*SOURCE INFORMATION:*
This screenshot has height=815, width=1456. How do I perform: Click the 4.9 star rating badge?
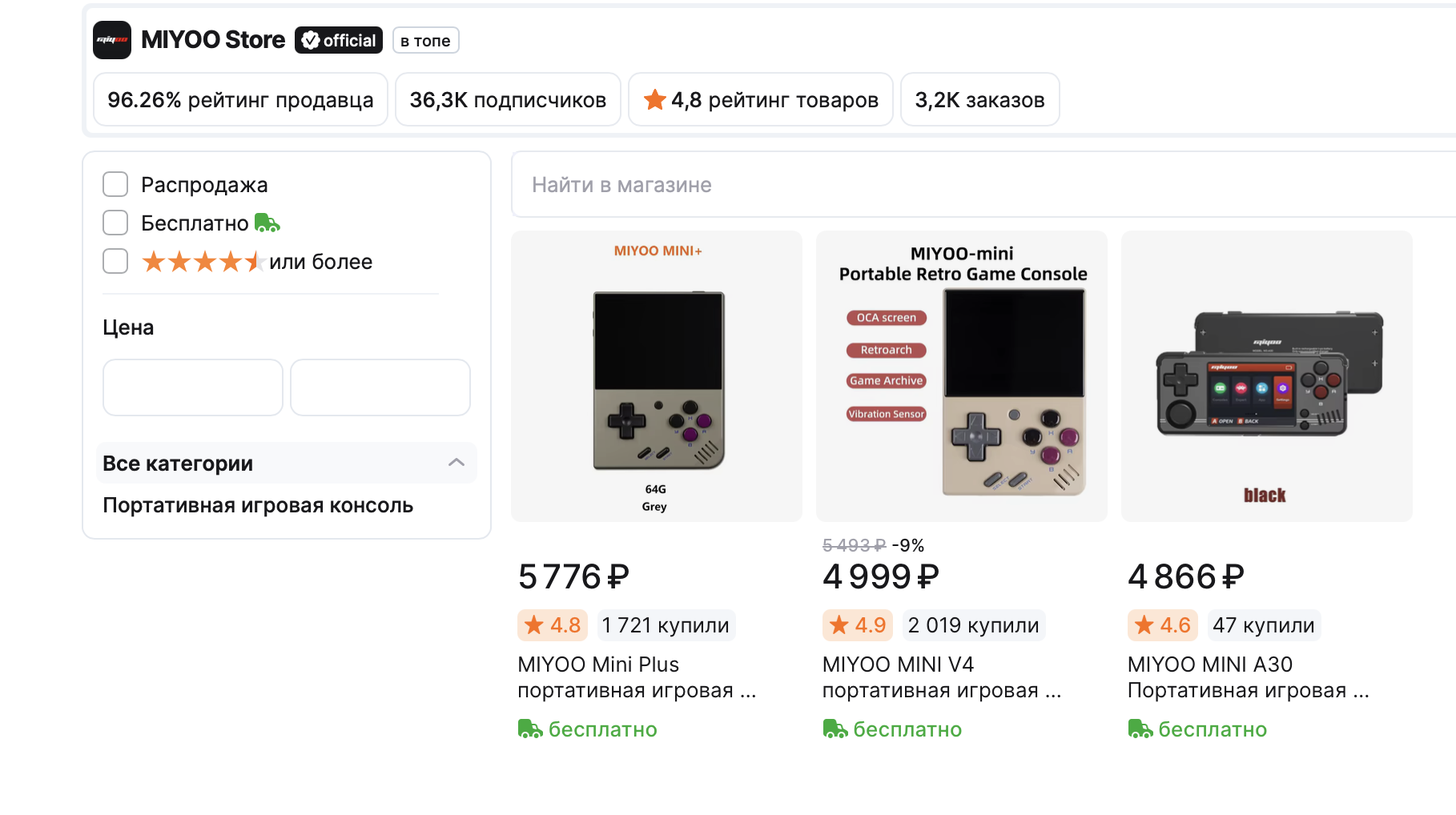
* * *
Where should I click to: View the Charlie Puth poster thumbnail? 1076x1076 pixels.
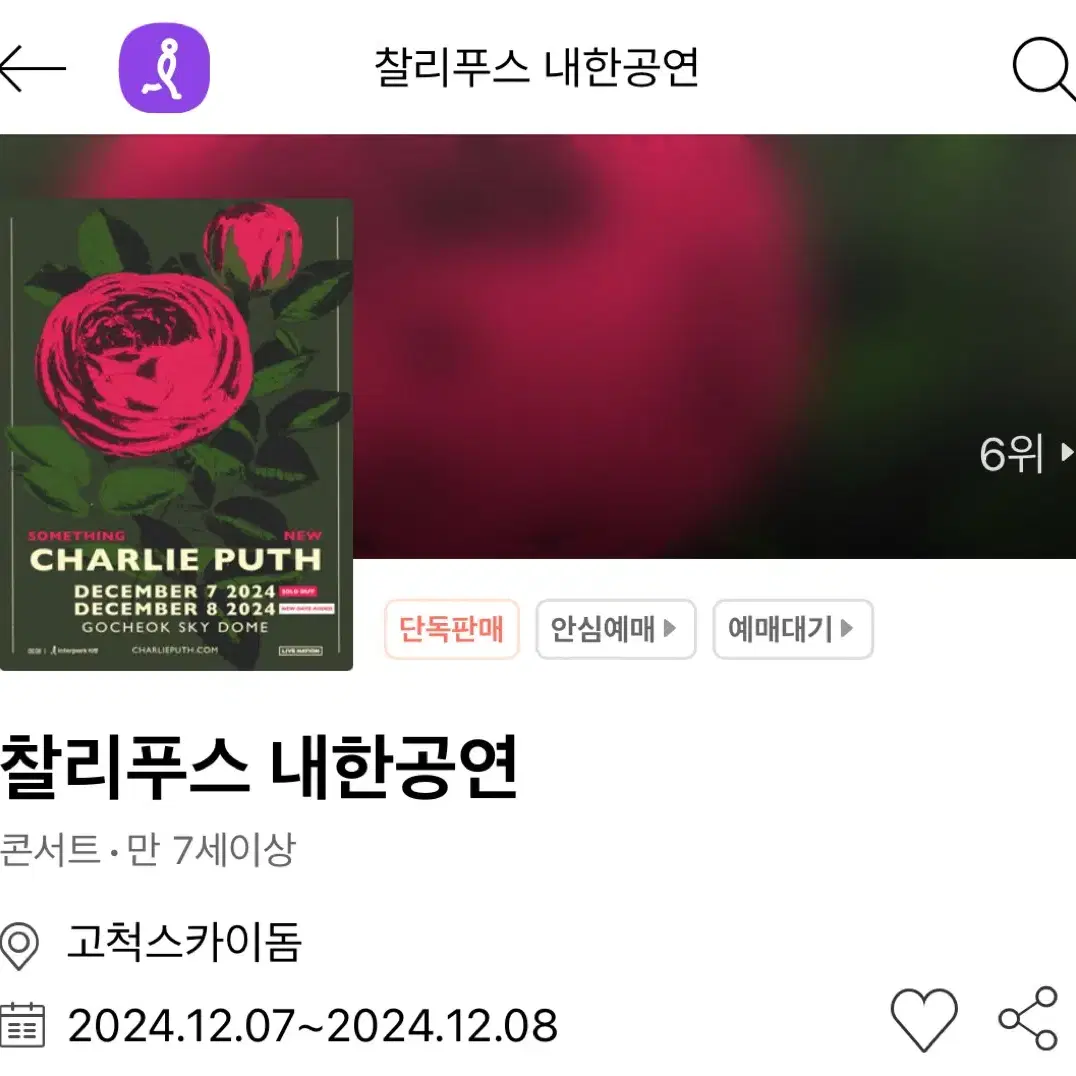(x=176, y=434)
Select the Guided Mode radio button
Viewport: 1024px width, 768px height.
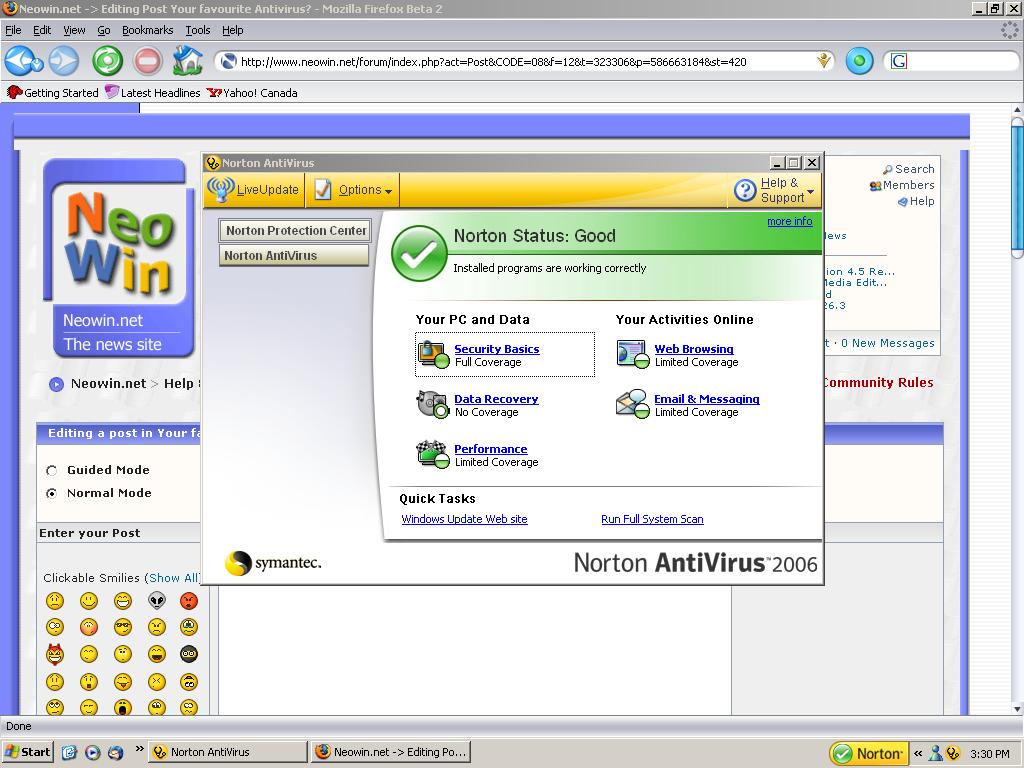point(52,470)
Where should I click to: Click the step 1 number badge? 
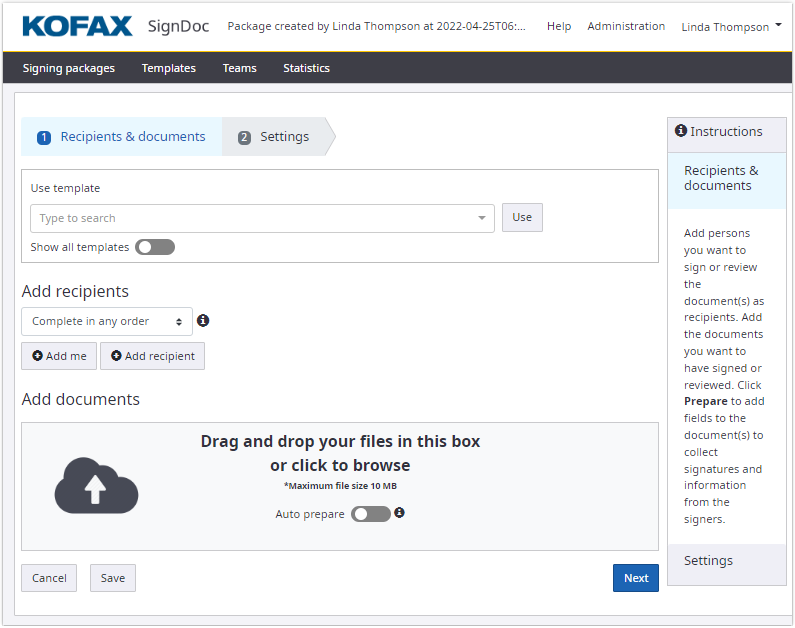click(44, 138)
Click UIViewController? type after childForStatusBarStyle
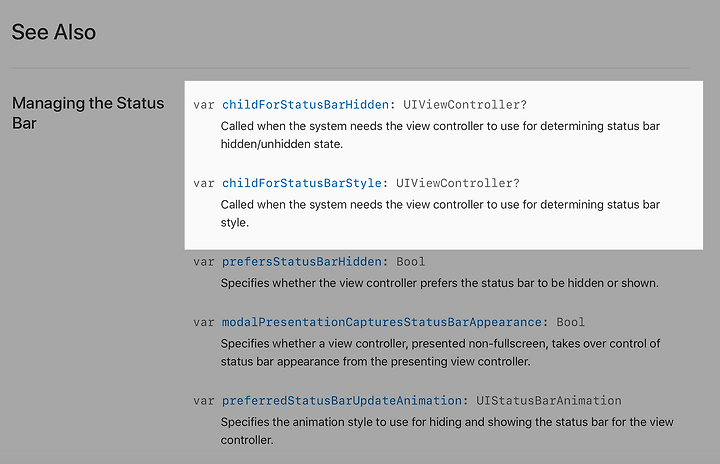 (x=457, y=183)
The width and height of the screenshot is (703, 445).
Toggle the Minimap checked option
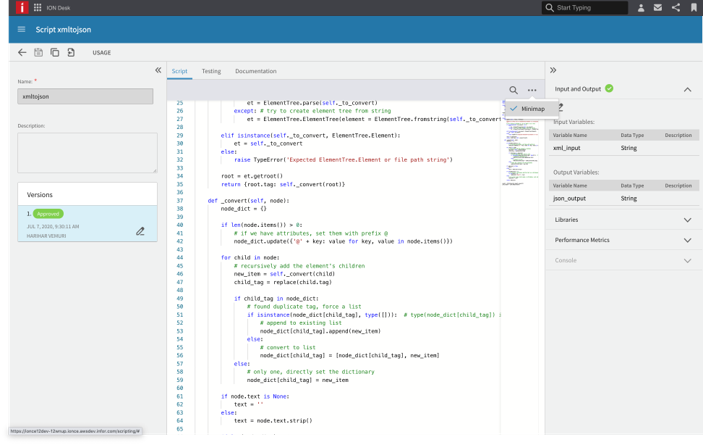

*WORK TO BE COMPLETED:*
Working from the entries above, reproduce exactly and only the lines beginning with the line that has "Viewport: 1024px width, 768px height." and ending with the line that has "Toggle the Minimap checked option"; omit all pictures.

*ANSWER SECTION:*
Viewport: 1024px width, 768px height.
point(52,470)
Where should I click to: Click the step 1 number badge? 
click(44, 138)
Click UIViewController? type after childForStatusBarStyle
 (x=457, y=183)
The width and height of the screenshot is (703, 445).
Toggle the Minimap checked option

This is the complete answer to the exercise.